Here is the code used in this example.

webuse masc1, clear

gen odd = mod(_n,2)

irt 2pl q* if odd
mat b_odd = e(b)'

irt 2pl q* if !odd
mat b_even = e(b)'

svmat double b_odd, names(group1)
svmat double b_even, names(group2)
replace group11 = . in 19
replace group21 = . in 19

gen lab1 = ""
replace lab1 = "q8" in 15

gen lab2 = ""
replace lab2 = "q8" in 16

corr group11 group21 if mod(_n,2)
local c1 : display %4.2f `r(rho)'

twoway (scatter group11 group21, mlabel(lab1) mlabsize(large) mlabpos(7)) ///
        (function x, range(0 2)) if mod(_n,2), ///
        name(discr,replace) title("Discrimination parameter; {&rho} = `c1'") ///
        xtitle("Group 1 observations") ytitle("Group 2 observations") ///
        legend(off)

corr group11 group21 if !mod(_n,2)
local c2 : display %4.2f `r(rho)'

twoway (scatter group11 group21, mlabel(lab2) mlabsize(large) mlabpos(7)) ///
        (function x, range(-2 3)) if !mod(_n,2), ///
        name(diff,replace) title("Difficulty parameter; {&rho} = `c2'") ///
        xtitle("Group 1 observations") ytitle("Group 2 observations") ///
        legend(off)

graph combine discr diff, xsize(8)

Example 3

Continuing with the example above, I want to show you how to use a likelihood-ratio test to test for item parameter differences between groups.

Using item q8 as an example, I want to fit one model that constrains item q8 parameters to be the same between the two groups and fit another model that allows these parameters to vary.

The first model is easy. I can fit a 2PL model for the entire dataset, which implicitly constrains the parameters to be equal for both groups. I store the estimates under the name equal.

. webuse masc1, clear
(Data from De Boeck & Wilson (2004))

. generate odd = mod(_n,2)
. quietly irt 2pl q*
. estimates store equal

To estimate the second model, I need the following:

. irt (2pl q1-q7 q9) (2pl q8 if odd) (2pl q8 if !odd)

Unfortunately, this is illegal syntax. I can, however, split the item into two new variables where each variable is restricted to the required subsample:

. generate q8_1 = q8 if odd
(400 missing values generated)

. generate q8_2 = q8 if !odd
(400 missing values generated)

I estimate the second IRT model, this time with items q8_1 and q8_2 taking place of the original q8:

. quietly irt 2pl q1-q7 q8_1 q8_2 q9
. estat report q8_1 q8_2

Two-parameter logistic model                    Number of obs     =        800
Log likelihood = -4116.2064
------------------------------------------------------------------------------
             |      Coef.   Std.
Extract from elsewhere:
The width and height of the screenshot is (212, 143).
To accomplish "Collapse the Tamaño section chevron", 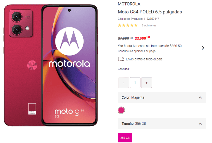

Err.      z    P>|z|     [95% Conf. Interval]
-------------+----------------------------------------------------------------
q8_1         |
     Discrim |   1.095867   .2647727     4.14   0.000     .5769218    1.614812
        Diff |  -1.886126   .3491548    -5.40   0.000    -2.570457   -1.201795
-------------+----------------------------------------------------------------
q8_2         |
     Discrim |    1.93005   .4731355     4.08   0.000     1.002721    2.857378
        Diff |  -1.544908   .2011934    -7.68   0.000     -1.93924   -1.150577
------------------------------------------------------------------------------

Now, I can perform the likelihood-ratio test:

. lrtest equal ., force

Likelihood-ratio test                                 LR chi2(2)  =      4.53
(Assumption: equal nested in .)                       Prob > chi2 =    0.1040

The test suggests the first model is preferable even though the two ICCs clearly differ:

. irtgraph icc q8_1 q8_2, ylabel(0(.25)1)

graph2

Summary

IRT models are used to analyze the relationship between the latent trait of interest and the items intended to measure the trait. Stata’s irt commands provide easy access to some of the commonly used IRT models, and irtgraph commands implement the most commonly used IRT plots. With just a few extra steps, you can easily create customized graphs, such as the ones demonstrated above, which incorporate information from separate IRT models.